--- Data under study Enclosed Below ---

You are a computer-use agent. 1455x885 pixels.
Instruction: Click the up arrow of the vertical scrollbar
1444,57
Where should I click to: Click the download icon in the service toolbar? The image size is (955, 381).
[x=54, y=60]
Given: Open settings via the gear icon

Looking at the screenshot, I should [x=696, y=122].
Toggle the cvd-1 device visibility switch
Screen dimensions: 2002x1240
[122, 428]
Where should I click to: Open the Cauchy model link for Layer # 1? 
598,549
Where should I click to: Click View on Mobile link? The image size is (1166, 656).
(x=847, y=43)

--- End of Enclosed Data under study ---

▶ _Task_
Transcribe every record verbatim.

▶ _Answer_
You are a computer-use agent. 1455x885 pixels.
Instruction: Click the up arrow of the vertical scrollbar
1444,57
Where should I click to: Click the download icon in the service toolbar? The image size is (955, 381).
[x=54, y=60]
Given: Open settings via the gear icon

Looking at the screenshot, I should [x=696, y=122].
Toggle the cvd-1 device visibility switch
Screen dimensions: 2002x1240
[122, 428]
Where should I click to: Open the Cauchy model link for Layer # 1? 
598,549
Where should I click to: Click View on Mobile link? The image size is (1166, 656).
(x=847, y=43)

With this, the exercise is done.